Oleh Izzah Dienillah Saragih
Judul Buku : Negeri di Ujung Tanduk
Pengarang : Tere Liye
Penerbit : PT Gramedia Pustaka Utama
Tahun Terbit : 2013
“Aku baru saja membuat sebuah teori konspirasi yang serius; mafia hukum”
Masih ingatkah pada cerita Thomas dan drama konspirasi 48 jam-nya? Negeri di Ujung Tanduk (NDUT, well singkatan buku yang lumayan buruk) adalah sekuel dari buku Tere Liye, Negeri Para Bedebah (NPB). Kali ini mengusung terminologi yang Thomas buat sendiri; mafia hukum. Mafia Hukum, menurut Thomas (yang masih digambarkan sebagai sosok yang brilian, cerkas, dan cemerlang) ada di mana-mana di negeri ini. Di pasar, di pengadilan bahkan di gedung parlemen sekalipun. Memanipulasi kasus hukum mana yang menyangkut kepentingan orang-orang tertentu.

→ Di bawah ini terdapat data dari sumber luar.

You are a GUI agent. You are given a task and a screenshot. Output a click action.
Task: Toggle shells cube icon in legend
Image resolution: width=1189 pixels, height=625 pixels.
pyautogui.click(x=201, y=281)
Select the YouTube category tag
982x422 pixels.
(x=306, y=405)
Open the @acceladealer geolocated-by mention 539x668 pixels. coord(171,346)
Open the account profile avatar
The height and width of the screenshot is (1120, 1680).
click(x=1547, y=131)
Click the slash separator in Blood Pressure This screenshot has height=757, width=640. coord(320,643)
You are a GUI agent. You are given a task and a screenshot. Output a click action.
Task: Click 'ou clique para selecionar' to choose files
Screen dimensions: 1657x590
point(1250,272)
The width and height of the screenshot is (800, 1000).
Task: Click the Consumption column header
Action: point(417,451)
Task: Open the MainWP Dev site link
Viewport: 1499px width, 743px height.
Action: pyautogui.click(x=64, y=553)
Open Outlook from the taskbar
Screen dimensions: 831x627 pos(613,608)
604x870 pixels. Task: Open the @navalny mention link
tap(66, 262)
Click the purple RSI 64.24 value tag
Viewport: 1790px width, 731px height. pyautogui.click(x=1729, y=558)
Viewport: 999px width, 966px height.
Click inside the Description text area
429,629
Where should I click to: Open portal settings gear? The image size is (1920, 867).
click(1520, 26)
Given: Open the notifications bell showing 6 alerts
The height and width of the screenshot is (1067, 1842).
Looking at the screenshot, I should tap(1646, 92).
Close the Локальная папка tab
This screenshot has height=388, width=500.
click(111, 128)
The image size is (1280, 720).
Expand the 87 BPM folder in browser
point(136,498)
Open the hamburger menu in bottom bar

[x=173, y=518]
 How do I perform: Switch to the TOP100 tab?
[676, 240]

Pasca setahun drama penyelamatan Bank Semesta, yang berujung dengan penahanan sang paman, Om Liem, hidup tenang Thomas kembali terusik. Menjelang konvensi salah satu partai politik, klien thomas di perusahaan konsultan politiknya ditangkap atas tuduhan korupsi. Padahal sang klien yang merupakan calon presiden berinisaial JD (Silakan dicocokkan dengan nama-nama familiar di sekitar kita), merupakan mantan gubernur yang dikenal berintegritas.
Konon, tuduhan korupsi itu dilontarkan guna menghambat langkah JD yang sesumbar akan memberantas mafia hukum di Indonesia. Thomas tak tinggal diam. Belum lagi ada serentetan kejadian aneh yang menyertainya di Hongkong beberapa hari sebelum sang klien ditangkap; menegaskan ada mafia hukum dibalik kasus tersebut.
Bersama Maryam, wartawan politik yang mewawancarainya untuk sebuah majalah review politik, Thomas berusaha untuk mencari tahu siapa sebenarnya dalang penangkapan sang klien. Seperti biasa, Thomas dikelilingi orang-orang baik yang siap sedia menolongnya.
Maggie, staff-nya yang cekatan. Lee rekan di klub petarung yang beberapa kali menjadi malaikat penyelamat. Rudi, polisi yang diturunkan pangkatnya pasca kasus Bank Semesta, serta masih banyak tokoh lain-nya yang menambah keheroikan aksi Thomas.
Simpul demi simpul menuntun Thomas pada kenyataan yang mengerikan; dalang peristiwa penangkapan sang klien sekaligus bosnya mafia hukum di negeri di ujung tanduk ini adalah orang dekat Thomas dan keluarganya. Juga orang yang sama di balik drama Bank Semesta. Siapakah dia? Akankah Thomas berhasil ‘mengalahkan’ sang musuh utama?
Seperti NPB, NDUT mampu membuka paradigma pembaca tentang parahnya beberapa hal yang bergulir di sekitar kita di negeri ini, di Indonesia.
Tentang politik yang tak segan ‘membunuh’, tentang uang yang jadi penguasa, tentang demokrasi yang sering membodohi, dan masih banyak lagi. Negeri di Ujung Tanduk juga memberikan optimisme bagi pembaca untuk memiliki mental pejuang, petarung, dan pemenang. Mental itulah yang diwajahkan Thomas, yakni mental mausia beradab, berkarakter, dan berintegritas.
Namun, secara keseluruhan membaca buku ini terasa sekali cetak biru buku terdahulunya, atau kalau boleh saya bilang, usang. Kosong. Terlalu banyak de-javu. Misalnya, tokoh Maryam yang mengingatkan kita pada Julia, wartawan ekonomi di NPB. Memangnya Thomas adalah James Bond yang harus berganti gadis di tiap sekuelnya?
Beberapa dialog Thomas dengan tokoh lainnya sama persis dengan dialog di NPB. Pun aksi heroik Thomas terasa kurang gereget, sekadar repetisi saja. Tak ada pesan khusus yang benar-benar baru dan ingin disampaikan Tere Liye lewat buku ini. Quotes tentang kepedulian yang disampaikan di sampul buku pun hanya dijelaskan di tiga lembar terakhir buku ini. Sampai di ujung cerita, saya berkesimpulan: Negeri di Ujung Tanduk adalah sebuah sekuel yang tak perlu ada.